A key statistic that consumer groups and the media often use when compiling hospital report cards and national rankings can be misleading, researchers report in a new study.
The statistic is called the mortality index. A number above 1.0 indicates a hospital had more deaths than expected within a given specialty. Lower than 1.0 means there were fewer than the expected number of deaths.
The study by Loyola University Health System researchers in the Journal of Neurosurgery illustrates how the mortality index can be misleading in at least two major specialties -- neurology and neurosurgery. The index fails to take into account such factors as whether a hospital treats complex cases transferred from other hospitals or whether a hospital treats lower-risk elective cases or higher-risk non-elective cases.
"A hospital with a lower mortality index may not be a better hospital for patient care, but rather a place where the patient mix has been refined or limited," said senior author Dr.
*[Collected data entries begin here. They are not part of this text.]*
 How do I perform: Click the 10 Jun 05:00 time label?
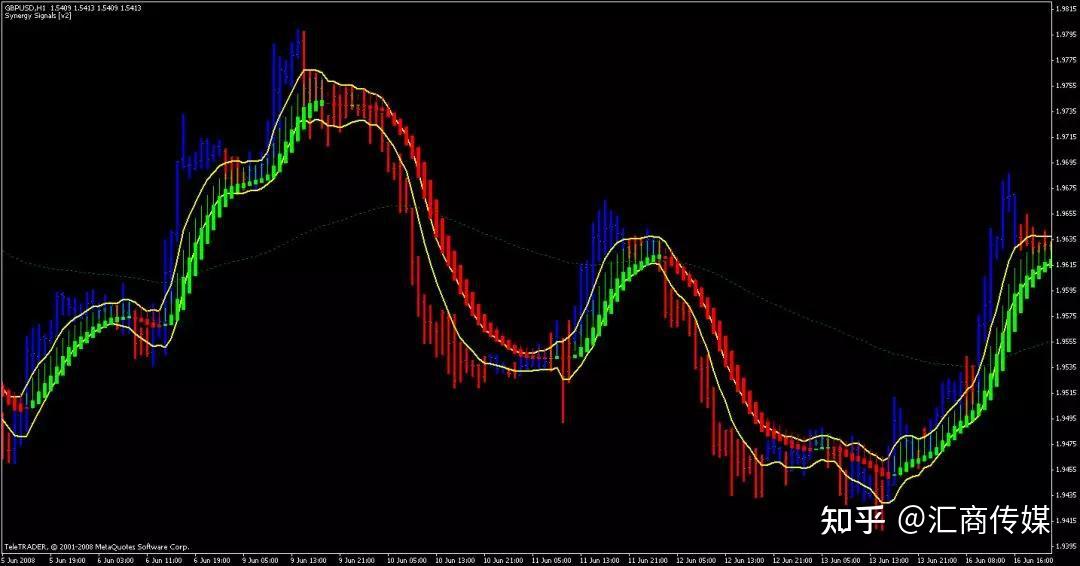[403, 560]
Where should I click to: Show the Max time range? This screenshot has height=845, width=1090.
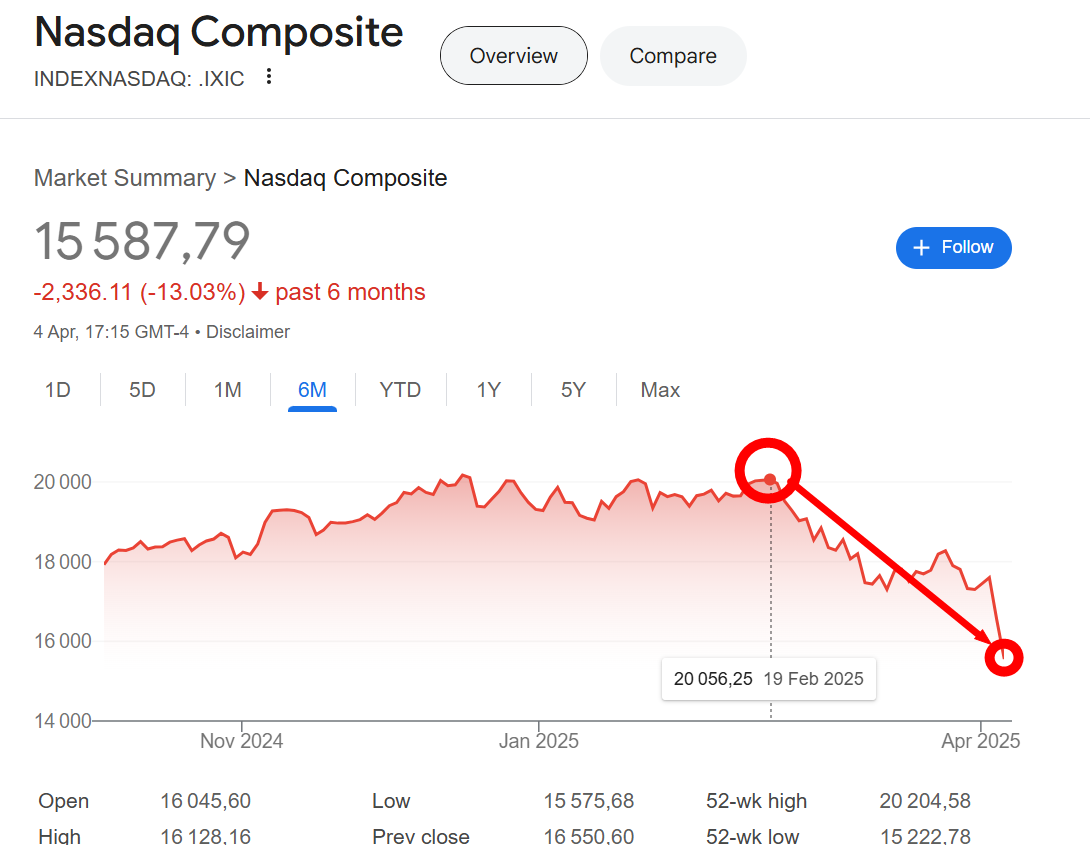click(x=660, y=390)
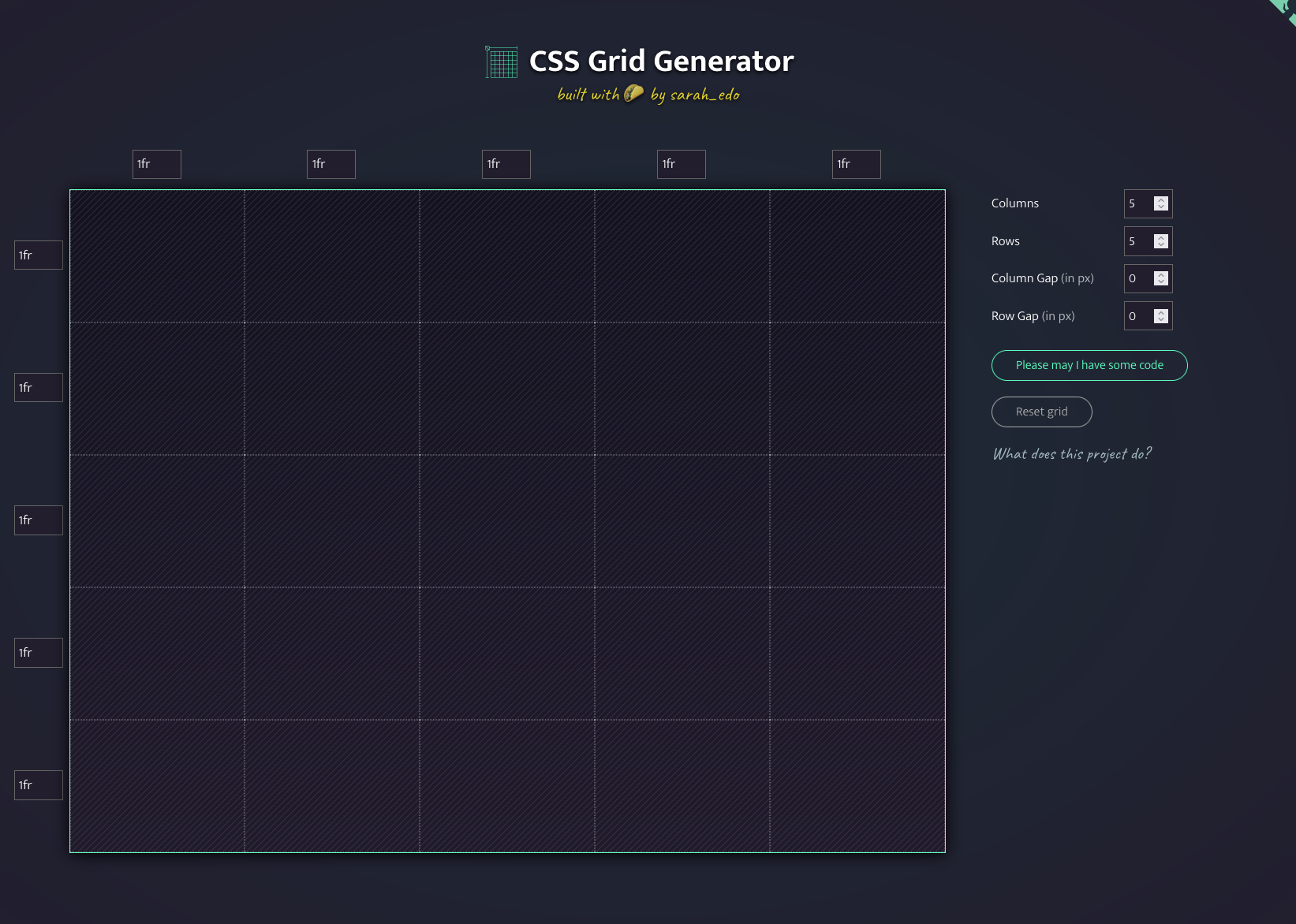
Task: Click the top-left cell of the grid
Action: click(157, 256)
Thomas Origitano, chairman of the Department of Neurological Surgery, Loyola University Stritch School of Medicine.
There is no "definitive or reliable source for rating the quality of overall neurosurgical care," Origitano and colleagues wrote in the Journal of Neurosurgery, published by the American Association of Neurological Surgeons.
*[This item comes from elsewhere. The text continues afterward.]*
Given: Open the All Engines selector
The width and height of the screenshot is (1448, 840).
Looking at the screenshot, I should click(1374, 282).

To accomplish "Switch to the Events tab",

Researchers examined neurosurgical mortality data from 103 academic medical centers in the University HealthSystem Consortium. Hospitals with the worst mortality index tended to be Level 1 trauma centers with busy emergency rooms and a high percentage of Medicaid patients.
A Level 1 trauma center with a busy ER is more likely to treat severe and complex cases such as head and spinal injuries from car accidents, injuries from falls or gunshot wounds. And the reason a high percentage of Medicaid patients is associated with a high mortality index is likely because Medicaid patients are more likely to have "poor access to medical care, are poorly educated in health and hygiene, are uninsured and present only once their symptoms have become severe," researchers wrote.